What does it mean when Coq expands a function as part of the goal?

0
votes

I was trying to solve the following theorem and got stuck at the last simpl.:

Lemma nonzeros_app : forall l1 l2 : natlist,
  nonzeros (l1 ++ l2) = (nonzeros l1) ++ (nonzeros l2).
Proof.
  intros l1 l2. induction l1 as [| n' l' IHl'].
  -simpl. reflexivity.
  -simpl. 
Qed.

at that point Coq changes the goal from:

1 subgoal (ID 170)

  n' : nat
  l', l2 : natlist
  IHl' : nonzeros (l' ++ l2) = nonzeros l' ++ nonzeros l2
  ============================
  nonzeros ((n' :: l') ++ l2) = nonzeros (n' :: l') ++ nonzeros l2

to:

1 subgoal (ID 185)

  n' : nat
  l', l2 : natlist
  IHl' : nonzeros (l' ++ l2) = nonzeros l' ++ nonzeros l2
  ============================
  match n' with
  | 0 => nonzeros (l' ++ l2)
  | S _ => n' :: nonzeros (l' ++ l2)
  end =
  match n' with
  | 0 => nonzeros l'
  | S _ => n' :: nonzeros l'
  end ++ nonzeros l2

which seems completely mysterious to me. What does it mean when Coq just copy pastes the definition of a function into my goal? What do I even do with this?

Context of Question:

Someone told me that the solution is:

Lemma nonzeros_app : forall l1 l2 : natlist,
  nonzeros (l1 ++ l2) = (nonzeros l1) ++ (nonzeros l2).
Proof.
  intros l1 l2. induction l1.
  - simpl. reflexivity.
  - simpl. { induction n.
             - ...
             - ... }
Qed.

which made me want to understand why they use induction on n since it feels it would never occur to me to use induction there. So I am asking, why? But I realized that before I could ask that why I didn't even understand the proof state before that since it just seemed to copy paste a function to a proof state (which makes no sense to me). So before I asked why use induction there I have to ask what does the proof state before that, maybe that would yield light into why induction on n.

1
coq
crossposted: quora.com/unanswered/…Charlie Parker

1 Answers

1
votes

I am assuming that you have defined nonzeros in the following way (or similar):

Require Import List.
Import ListNotations.


Definition natlist := list nat.

Fixpoint nonzeros (l : natlist) :=
  match l with
  | [] => []
  | 0 :: xs => nonzeros xs
  | x :: xs => x :: nonzeros xs
  end.

So that nonzeros is recursive with structural decreasing on l. Coq's simpl tactic employs a heuristic in which it unfolds definitions of fixpoints if they are applied to a term that has a constructor as the head symbol. In your case, e.g., nonzeros (n' :: l'), the constant nonzeros is followed by a term formed by a constructor, Cons (=::). Coq performs a so-called "delta reduction", replacing the occurrence of nonzero with its definition. Since that definition is a match, you get a match as your new term. Further substitutions do simplify it a bit, but cannot eliminate the two cases: one for zero head and one for nonzero head.

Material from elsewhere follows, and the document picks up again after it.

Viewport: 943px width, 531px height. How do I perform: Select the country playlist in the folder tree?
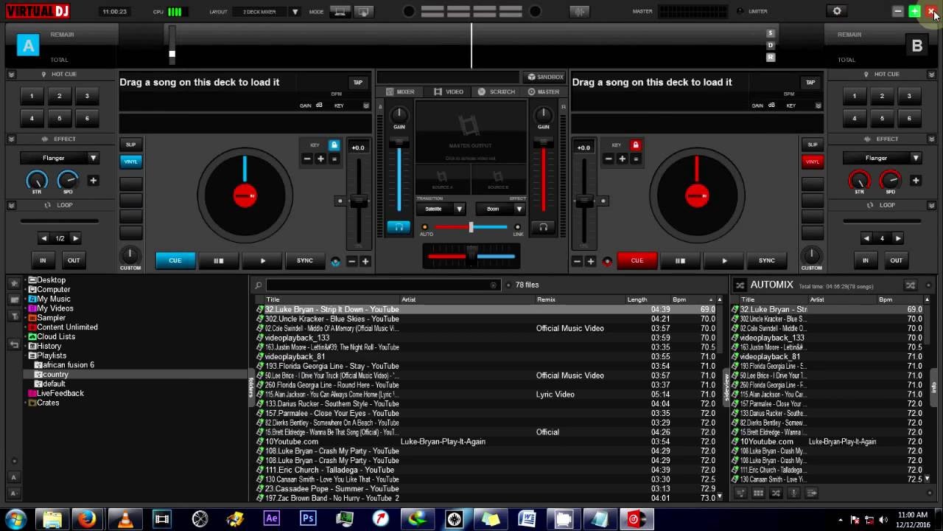(55, 375)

Same happens to the occurrence nonzeros ((n' :: l') ++ l2), which is first simplified to nonzeros (n' :: (l' ++ l2)), so that again, the head of the argument is Cons.

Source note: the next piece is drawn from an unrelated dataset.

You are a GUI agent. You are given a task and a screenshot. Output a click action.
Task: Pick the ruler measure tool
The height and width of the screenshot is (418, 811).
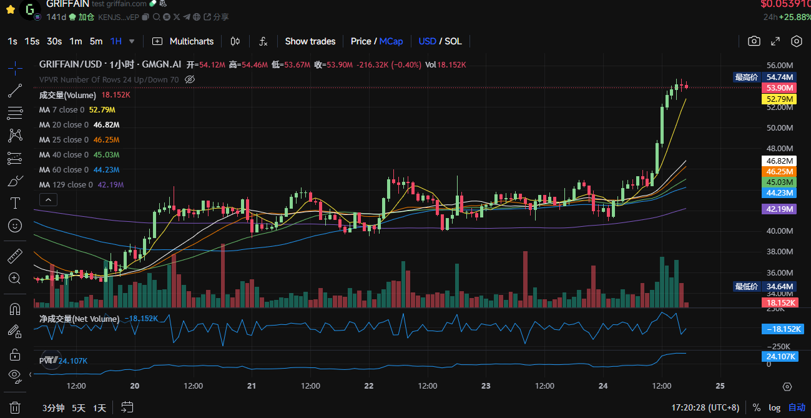[x=15, y=256]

If you want to avoid exposing match expressions when simplifying, you can put the following directive after the definition of nonzeros:

Arguments nonzeros l : simpl nomatch.

This specifically tells simpl to avoid expanding a term if this will end up exposing a match at the location of the change.

As for the induction used by your friend here: it is applied to force a case split over n', so that each case (n' = 0, n' = S _) can be handled separately. Indeed, induction is not needed here. A simple case split (case n') will do the same.